El camino seguía serpenteando, siguiendo el trazado de un río, entre campos de arroz bordeados de cerezos que empezaban a florecer; unas neblinosas montañas se alzaban en la lejanía. Cuando salieron de la ciudad, los palanquineros dejaron los vehículos en el suelo y los extranjeros se apearon, gruñendo y estirando las largas piernas. Qué criaturas más extrañas, pensó Sachi. ¿Cómo podían estar tan incómodos viajando en unos palanquines tan lujosos? En lugar de sandalias, sus palanquineros les llevaron unas botas enormes y relucientes que olían a piel de animal. Los extranjeros se las pusieron dando suspiros de alivio y siguieron a pie.
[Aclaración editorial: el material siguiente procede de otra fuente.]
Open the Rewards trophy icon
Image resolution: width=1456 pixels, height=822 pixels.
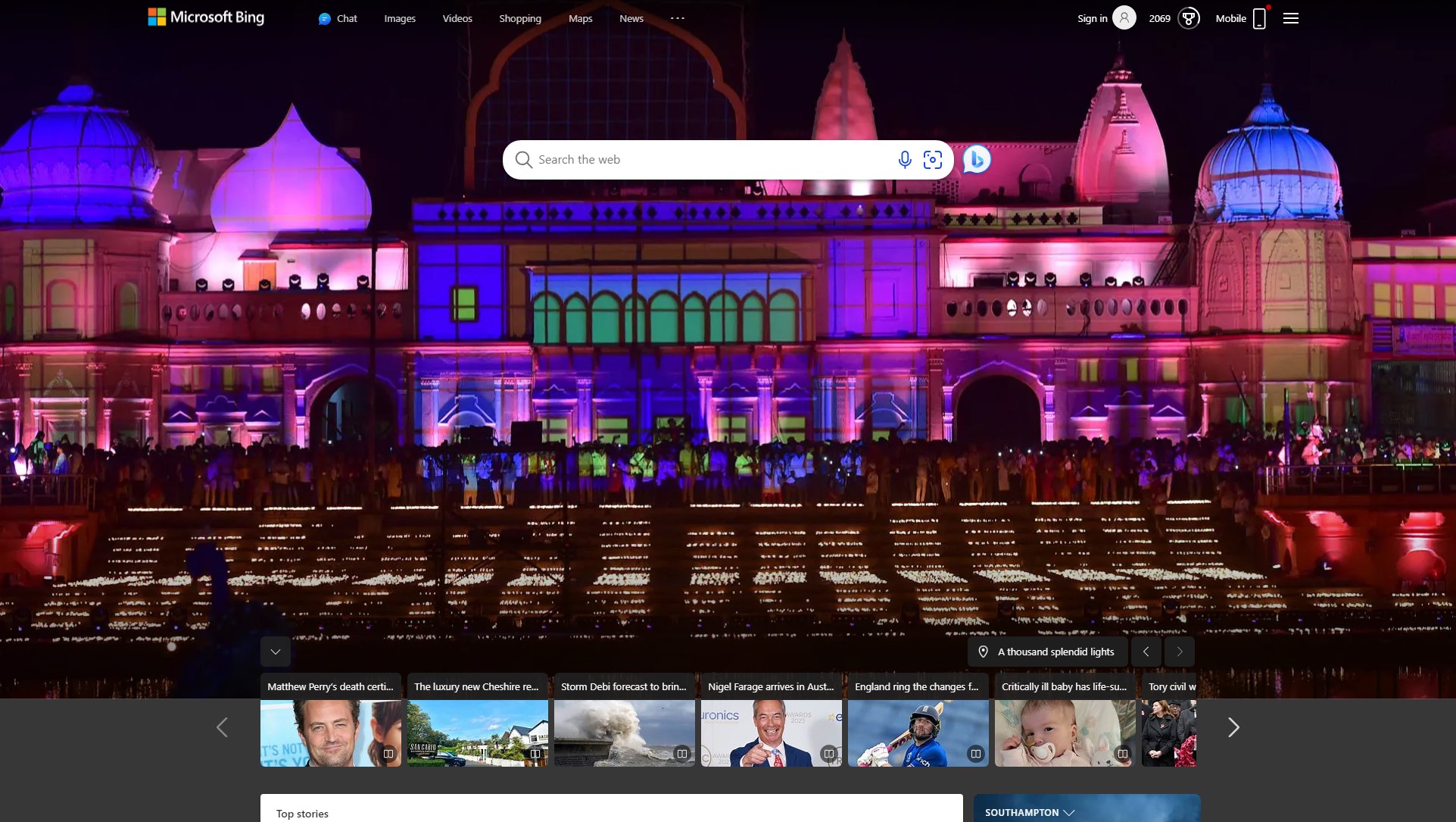(1189, 18)
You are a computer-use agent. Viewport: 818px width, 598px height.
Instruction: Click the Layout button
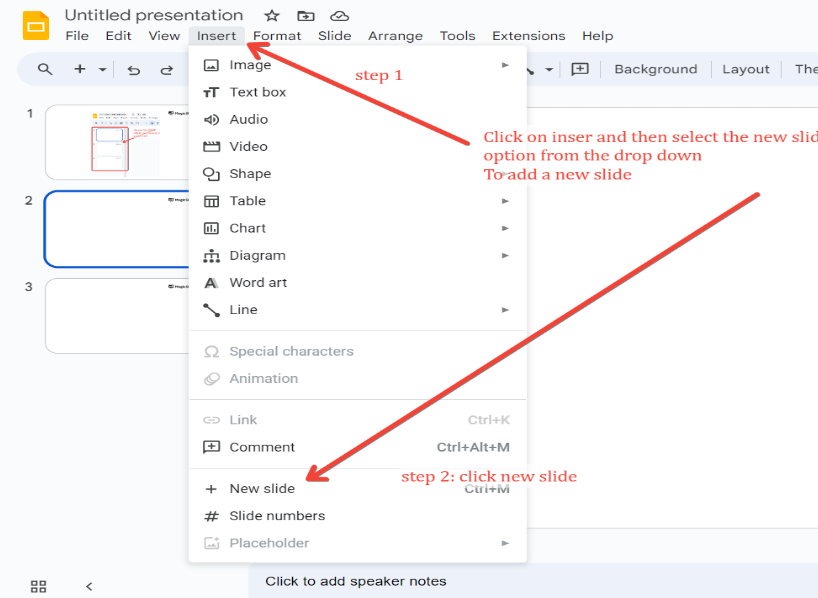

Sachi, Taki y Shinzaemon se mantenían a cierta distancia. Taki, normalmente tan temeraria, parecía tenerles un miedo atroz a esos monstruos. Shinzaemon había viajado mucho, y se había cruzado otras veces con criaturas como aquéllas. Sin duda debía de odiarlos como el que más, y le habría encantado liquidarlos, pero también era consciente de que atacar a extranjeros no sólo iba en contra del decreto del emperador, sino también de la política del shogun retirado, su amo. Tenía que ser cortés con ellos, sintiera lo que sintiese. Sachi comprendió, por su ceñuda expresión, por su forma de andar y por cómo tamborileaba con los dedos en el puño de su espada, que estaba haciendo un esfuerzo ímprobo. Y por si fuera poco, tenía que soportar la humillación de hacerse pasar por un vulgar guardaespaldas. No era de extrañar que adoptara una actitud huraña.